Australia's record low interest rates are about to head way lower, analysts tell CNBC, as the country's central bank scrambles to play catch up in the race to the bottom for borrowing costs.
"The RBA (Reserve Bank of Australia) is acting as if someone slipped tranquilizers into their drink 18 months ago. They've just woken up and they're looking [at] the world around them and they're only gradually coming to terms with what they can see," said Michael Every, head of Asia-Pacific markets research at Rabobank.
The RBA chopped interest rates by a quarter-point on Tuesday to a historic low of 2.25 percent, surprising most economists but not the debt markets, which had priced in a 60 percent chance of a cut.
The central bank gave no hint that further easing is imminent, minutes from the meeting released Friday showed, although it did revise its 2015 growth forecast downwards to 1.75-2.75 percent, from 2-3 percent previously.
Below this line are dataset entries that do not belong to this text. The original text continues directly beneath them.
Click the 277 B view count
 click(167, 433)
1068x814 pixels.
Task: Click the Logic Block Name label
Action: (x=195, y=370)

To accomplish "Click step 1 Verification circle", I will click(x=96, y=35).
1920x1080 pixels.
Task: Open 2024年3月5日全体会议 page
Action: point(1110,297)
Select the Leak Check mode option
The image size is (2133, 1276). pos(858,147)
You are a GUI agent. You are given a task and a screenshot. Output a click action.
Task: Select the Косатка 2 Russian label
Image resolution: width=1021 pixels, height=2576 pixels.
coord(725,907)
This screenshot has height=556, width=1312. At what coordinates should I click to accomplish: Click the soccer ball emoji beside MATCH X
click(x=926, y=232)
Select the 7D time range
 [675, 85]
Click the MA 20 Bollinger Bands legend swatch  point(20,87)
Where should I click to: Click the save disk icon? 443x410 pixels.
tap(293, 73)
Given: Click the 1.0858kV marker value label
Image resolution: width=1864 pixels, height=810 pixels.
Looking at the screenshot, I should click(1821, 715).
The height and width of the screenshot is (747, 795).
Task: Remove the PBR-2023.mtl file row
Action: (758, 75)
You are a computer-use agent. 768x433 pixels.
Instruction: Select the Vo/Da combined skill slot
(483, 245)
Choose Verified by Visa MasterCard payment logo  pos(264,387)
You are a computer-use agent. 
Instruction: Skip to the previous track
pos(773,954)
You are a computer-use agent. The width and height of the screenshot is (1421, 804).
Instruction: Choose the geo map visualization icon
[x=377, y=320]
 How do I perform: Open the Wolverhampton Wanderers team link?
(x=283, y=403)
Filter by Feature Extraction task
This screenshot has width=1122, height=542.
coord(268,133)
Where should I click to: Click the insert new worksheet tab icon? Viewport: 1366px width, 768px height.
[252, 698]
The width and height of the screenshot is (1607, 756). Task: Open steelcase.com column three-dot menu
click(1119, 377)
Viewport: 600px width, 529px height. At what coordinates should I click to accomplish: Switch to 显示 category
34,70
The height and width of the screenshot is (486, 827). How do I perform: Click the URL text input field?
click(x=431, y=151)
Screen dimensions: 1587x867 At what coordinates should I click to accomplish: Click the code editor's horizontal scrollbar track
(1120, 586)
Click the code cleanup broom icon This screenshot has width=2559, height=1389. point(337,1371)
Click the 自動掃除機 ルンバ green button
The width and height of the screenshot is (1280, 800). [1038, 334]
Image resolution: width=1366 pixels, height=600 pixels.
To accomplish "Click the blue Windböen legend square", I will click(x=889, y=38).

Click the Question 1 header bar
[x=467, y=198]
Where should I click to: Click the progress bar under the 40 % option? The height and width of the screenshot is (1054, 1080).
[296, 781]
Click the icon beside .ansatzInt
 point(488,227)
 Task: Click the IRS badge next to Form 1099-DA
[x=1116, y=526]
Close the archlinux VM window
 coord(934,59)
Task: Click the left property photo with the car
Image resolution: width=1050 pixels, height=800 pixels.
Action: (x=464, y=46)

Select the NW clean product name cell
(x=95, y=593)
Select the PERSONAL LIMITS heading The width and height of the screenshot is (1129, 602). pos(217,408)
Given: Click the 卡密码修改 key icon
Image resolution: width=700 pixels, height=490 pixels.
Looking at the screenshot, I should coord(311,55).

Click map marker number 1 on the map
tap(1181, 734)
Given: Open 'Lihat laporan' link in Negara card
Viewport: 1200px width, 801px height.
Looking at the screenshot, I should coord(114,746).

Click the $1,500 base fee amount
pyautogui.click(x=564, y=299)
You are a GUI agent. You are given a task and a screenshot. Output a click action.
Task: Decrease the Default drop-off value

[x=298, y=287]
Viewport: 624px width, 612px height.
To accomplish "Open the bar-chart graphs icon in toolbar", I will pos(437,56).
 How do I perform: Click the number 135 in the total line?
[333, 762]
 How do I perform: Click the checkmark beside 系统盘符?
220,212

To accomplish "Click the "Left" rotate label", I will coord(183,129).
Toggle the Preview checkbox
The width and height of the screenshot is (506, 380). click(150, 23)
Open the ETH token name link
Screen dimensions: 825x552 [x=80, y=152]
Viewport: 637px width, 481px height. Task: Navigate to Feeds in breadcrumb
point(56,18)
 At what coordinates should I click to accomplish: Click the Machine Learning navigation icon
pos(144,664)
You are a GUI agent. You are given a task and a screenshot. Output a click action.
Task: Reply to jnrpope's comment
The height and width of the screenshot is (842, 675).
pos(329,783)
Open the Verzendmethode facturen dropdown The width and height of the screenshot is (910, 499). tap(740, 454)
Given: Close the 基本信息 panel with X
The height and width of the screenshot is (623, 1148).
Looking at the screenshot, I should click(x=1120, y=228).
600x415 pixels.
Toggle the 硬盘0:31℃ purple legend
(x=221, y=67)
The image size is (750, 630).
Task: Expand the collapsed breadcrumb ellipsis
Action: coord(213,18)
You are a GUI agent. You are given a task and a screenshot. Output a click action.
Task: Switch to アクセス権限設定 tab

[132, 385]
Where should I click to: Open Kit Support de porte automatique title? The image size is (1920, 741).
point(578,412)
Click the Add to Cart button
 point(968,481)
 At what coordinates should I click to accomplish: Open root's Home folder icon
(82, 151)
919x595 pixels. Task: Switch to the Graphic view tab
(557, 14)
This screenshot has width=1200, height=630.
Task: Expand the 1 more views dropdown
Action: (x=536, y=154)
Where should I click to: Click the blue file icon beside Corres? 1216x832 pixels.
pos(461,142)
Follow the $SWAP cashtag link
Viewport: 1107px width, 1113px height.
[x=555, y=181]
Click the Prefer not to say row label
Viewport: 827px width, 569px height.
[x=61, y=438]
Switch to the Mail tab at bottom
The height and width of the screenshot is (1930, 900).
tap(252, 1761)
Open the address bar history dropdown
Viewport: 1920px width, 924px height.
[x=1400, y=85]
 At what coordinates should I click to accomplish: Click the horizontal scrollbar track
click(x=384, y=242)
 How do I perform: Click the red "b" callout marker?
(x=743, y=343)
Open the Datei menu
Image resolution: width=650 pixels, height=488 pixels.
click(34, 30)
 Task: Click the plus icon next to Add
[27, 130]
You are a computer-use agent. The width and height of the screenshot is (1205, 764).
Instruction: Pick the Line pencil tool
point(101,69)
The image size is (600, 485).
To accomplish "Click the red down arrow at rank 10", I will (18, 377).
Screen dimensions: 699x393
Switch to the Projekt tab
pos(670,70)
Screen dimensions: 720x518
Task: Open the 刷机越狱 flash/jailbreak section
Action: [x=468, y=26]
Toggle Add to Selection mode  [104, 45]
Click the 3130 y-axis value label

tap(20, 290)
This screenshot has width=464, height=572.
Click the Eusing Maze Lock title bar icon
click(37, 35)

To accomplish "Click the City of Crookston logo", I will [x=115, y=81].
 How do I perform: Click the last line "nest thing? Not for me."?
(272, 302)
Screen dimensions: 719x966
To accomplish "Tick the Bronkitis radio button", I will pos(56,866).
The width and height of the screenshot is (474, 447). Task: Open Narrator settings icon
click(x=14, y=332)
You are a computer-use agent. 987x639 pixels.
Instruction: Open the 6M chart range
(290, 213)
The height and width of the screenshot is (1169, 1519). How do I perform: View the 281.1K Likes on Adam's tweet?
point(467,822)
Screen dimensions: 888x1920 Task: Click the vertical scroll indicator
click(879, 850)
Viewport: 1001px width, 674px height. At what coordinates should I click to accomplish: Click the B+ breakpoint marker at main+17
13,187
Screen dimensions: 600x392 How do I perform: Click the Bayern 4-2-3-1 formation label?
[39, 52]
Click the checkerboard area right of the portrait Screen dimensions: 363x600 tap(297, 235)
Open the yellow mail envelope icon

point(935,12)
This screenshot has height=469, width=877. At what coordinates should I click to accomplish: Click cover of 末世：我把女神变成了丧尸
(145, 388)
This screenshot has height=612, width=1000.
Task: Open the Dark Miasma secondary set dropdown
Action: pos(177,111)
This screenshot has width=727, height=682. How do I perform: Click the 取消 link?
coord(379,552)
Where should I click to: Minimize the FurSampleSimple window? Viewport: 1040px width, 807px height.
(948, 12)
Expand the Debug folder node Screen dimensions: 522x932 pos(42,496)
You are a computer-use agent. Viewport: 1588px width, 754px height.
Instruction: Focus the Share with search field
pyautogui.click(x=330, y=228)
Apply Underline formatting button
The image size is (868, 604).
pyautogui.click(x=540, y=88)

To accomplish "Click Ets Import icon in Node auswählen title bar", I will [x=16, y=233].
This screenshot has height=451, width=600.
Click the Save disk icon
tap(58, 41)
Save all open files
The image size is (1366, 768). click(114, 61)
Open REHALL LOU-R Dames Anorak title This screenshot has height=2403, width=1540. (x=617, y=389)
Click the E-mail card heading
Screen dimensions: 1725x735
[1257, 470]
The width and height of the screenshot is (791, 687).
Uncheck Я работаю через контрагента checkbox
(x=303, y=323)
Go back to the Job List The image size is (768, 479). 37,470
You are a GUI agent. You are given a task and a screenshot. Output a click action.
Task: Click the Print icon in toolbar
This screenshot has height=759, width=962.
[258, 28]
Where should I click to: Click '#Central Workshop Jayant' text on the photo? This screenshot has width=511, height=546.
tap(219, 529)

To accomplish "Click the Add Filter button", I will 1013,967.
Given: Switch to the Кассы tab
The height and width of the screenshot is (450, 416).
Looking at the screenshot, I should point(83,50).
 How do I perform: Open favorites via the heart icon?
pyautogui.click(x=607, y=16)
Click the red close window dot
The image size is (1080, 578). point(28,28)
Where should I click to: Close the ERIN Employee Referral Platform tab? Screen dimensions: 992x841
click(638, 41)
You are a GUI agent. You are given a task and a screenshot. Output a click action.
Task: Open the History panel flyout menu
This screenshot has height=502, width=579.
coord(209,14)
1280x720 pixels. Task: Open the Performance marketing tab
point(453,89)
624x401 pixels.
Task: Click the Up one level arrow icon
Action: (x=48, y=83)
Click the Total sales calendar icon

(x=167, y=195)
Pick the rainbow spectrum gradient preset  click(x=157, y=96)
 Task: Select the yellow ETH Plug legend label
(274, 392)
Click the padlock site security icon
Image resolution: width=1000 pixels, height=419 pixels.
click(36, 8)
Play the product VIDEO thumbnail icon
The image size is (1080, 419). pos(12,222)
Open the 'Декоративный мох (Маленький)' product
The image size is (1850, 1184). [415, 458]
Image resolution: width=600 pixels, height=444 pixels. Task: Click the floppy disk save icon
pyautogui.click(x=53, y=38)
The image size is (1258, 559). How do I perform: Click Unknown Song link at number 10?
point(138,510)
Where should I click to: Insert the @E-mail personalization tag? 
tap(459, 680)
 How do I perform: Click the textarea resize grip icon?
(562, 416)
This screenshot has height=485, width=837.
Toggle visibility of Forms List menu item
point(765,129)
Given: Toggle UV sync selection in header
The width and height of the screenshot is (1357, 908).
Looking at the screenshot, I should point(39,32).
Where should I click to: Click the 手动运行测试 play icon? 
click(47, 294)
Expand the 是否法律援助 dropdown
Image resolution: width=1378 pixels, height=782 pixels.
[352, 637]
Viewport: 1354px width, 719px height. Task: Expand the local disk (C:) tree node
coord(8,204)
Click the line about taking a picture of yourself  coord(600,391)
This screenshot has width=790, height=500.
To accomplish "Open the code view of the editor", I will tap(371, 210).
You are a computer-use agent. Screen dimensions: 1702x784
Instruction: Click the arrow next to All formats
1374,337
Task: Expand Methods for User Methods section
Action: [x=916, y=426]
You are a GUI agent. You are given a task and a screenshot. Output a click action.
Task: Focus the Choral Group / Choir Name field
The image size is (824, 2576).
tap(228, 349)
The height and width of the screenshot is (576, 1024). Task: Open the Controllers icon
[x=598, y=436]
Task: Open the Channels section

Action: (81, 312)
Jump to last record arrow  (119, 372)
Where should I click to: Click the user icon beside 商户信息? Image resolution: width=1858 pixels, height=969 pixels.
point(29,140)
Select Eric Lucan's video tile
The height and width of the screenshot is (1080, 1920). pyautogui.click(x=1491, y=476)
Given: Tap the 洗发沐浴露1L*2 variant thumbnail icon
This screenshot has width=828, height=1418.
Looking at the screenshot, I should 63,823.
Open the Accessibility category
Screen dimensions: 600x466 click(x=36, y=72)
Its less-than-dovish tone gave the Australia dollar a fillip against the U.S. dollar, rising to $0.7860.
No choice but to cut
But Every believes the RBA will have no choice but the bring rates even lower, with central banks the world over going on a monetary loosening spree. China, India, Russia and Canada are just a handful of major economies that have surprised with rate cuts this year. This alongside Switzerland's shock decision to remove its currency floor while moving interest rates into negative territory, and European Central Bank's widely expected decision to finally embark on a bond-purchasing program, or QE, to revive the euro zone economy.
By contrast, Australia hasn't seen changes to its monetary policy since the RBA last cut interest rates back in August 2013.
Analysts at Jefferies described in a note that the RBA's rate cut this week as "belated," and "not necessarily a surprise, [as] it came after the RBA had been on hold for 18 months."